The exact definition of atomic weight is technical ^{[2]}, but atomic weights are easy to calculate once we understand the isotopic composition of elements (see below).

Most elements consist of more than one isotope, each with a different mass. If elements are to have a single * atomic weight* (as we see they do from stoichiometry), the atomic weight must be an

*average*of the isotopic weights of the "typical mixture" of naturally occurring

*(not necessarily stable)*isotopes. Slight variations in the abundances of isotopes from region to region, however, allow bird tracking studies. Below is a table showing the typical abundances of the naturally occurring isotopes of a few important elements, taken from the Table of the Nuclides:

**Table** \(\PageIndex{1}\): Natural Abundance of Elements

Isotope | % nat. abundance | isotopic mass |
---|---|---|

^{1}H |
99.985 | 1.007825 |

^{2}H |
0.015 | 2.0140 |

^{12}C |
98.89 | 12 (definition) |

^{13}C |
1.11 | 13.00335 |

^{14}N |
99.64 | 14.00307 |

^{15}N |
0.36 | 15.00011 |

^{16}O |
99.76 | 15.99491 |

^{17}O |
0.04 | 16.999131 |

^{18}O |
0.2 | 17.9991610 |

^{28}Si |
92.23 | 27.97693 |

^{29}Si |
4.67 | 28.97649 |

^{30}Si |
3.10 | 29.97376 |

The average we use to calculate atomic weight isn't a straight average, though; it's a weighted average, like the one used to calculate your Grade Point Average (GPA).

Atomic Weight =

\(\left(\dfrac{\%\text{ abundance isotope 1}}{100}\right)\times \left(\text{mass of isotope 1}\right)~ ~ ~ +\)

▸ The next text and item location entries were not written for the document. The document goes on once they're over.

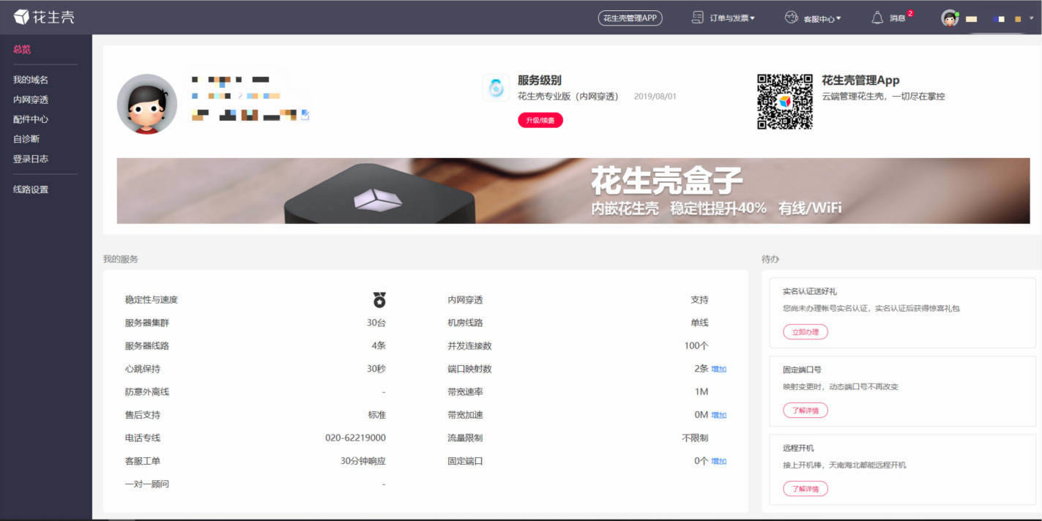Go to 登录日志 in the sidebar

[x=31, y=159]
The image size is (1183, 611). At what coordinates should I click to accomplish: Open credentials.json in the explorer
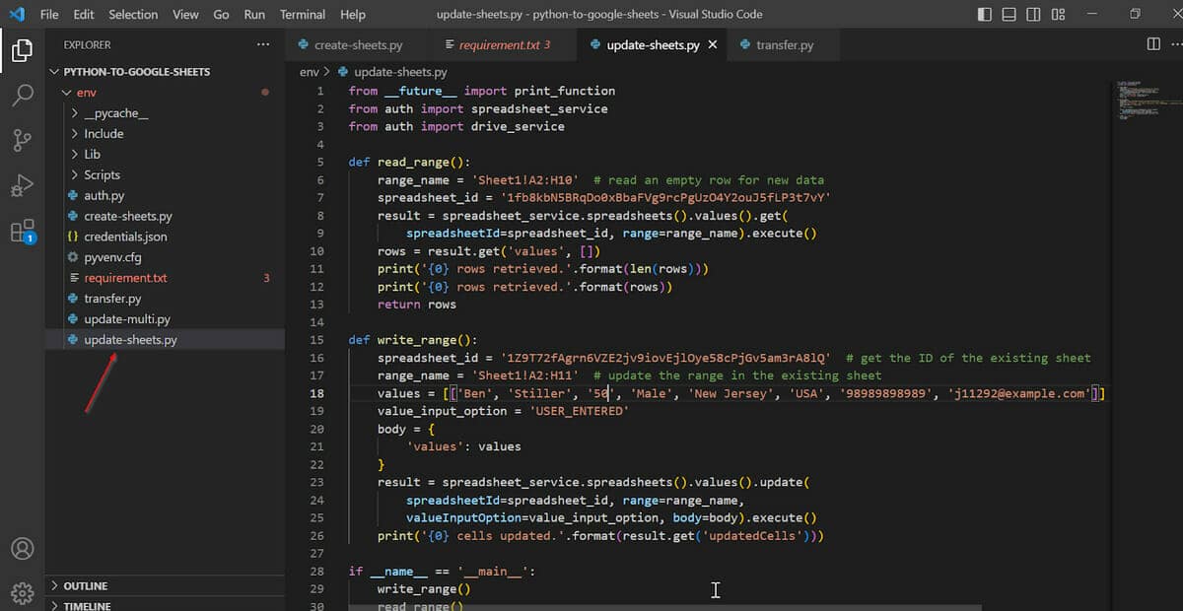125,237
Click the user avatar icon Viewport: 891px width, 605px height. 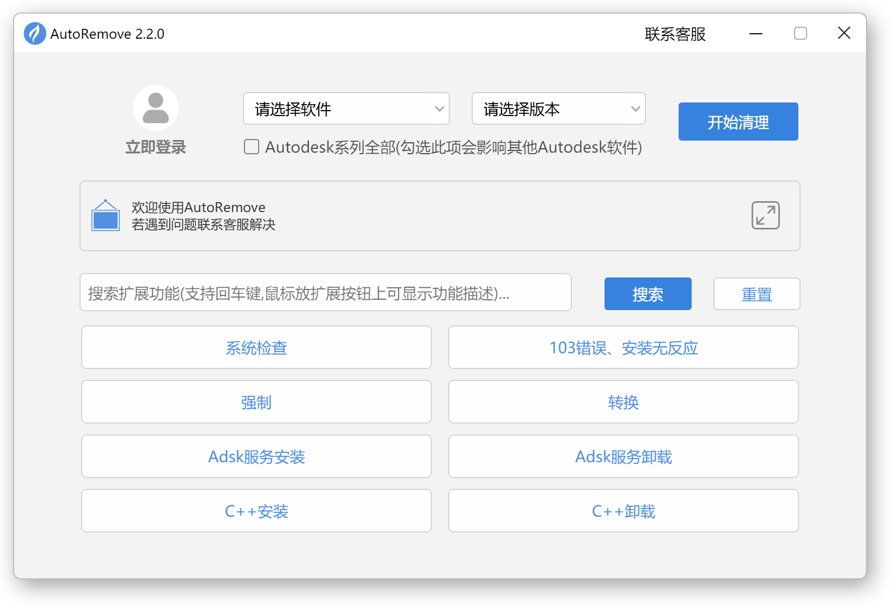(x=156, y=108)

\(\left(\dfrac{\%\text{ abundance isotope 2}}{100}\right)\times \left(\text{mass of isotope 2}\right)~ ~ ~ + ~ ~ ...\)

Similar terms would be added for all the isotopes.

A grade point average is also a weighted average: It reflects the grade in courses with more semester hours more than lighter classes. suppose you get an A (4.0) in a chemistry course with 4.0 credit hours, and an F (0.0) in a course with 1.0 semester hours. We multiply the grade by the fraction of time for each and add. Since we have a total of 5 hours, the fraction of time for chemistry is 4.0/5.0, and the result (3.2) is much closer to the course with more credit hours:

GPA =

\(\left(\dfrac{\text{Credit Hours Course 1}}{\text{total credit hours}}\right)\times \left(\text{Grade in Course 1}\right)~ ~ ~ +\)

\(\left(\dfrac{\text{Credit Hours Course 2}}{\text{total credit hours}}\right)\times \left(\text{Grade in Course 2}\right)~ ~ ~ + ~ ~ ...\)

\(\dfrac{4.0}{5.0} \times \text{4.0} + \dfrac{1.0}{5.0} \times \text{0.00} = \text{3.2}\)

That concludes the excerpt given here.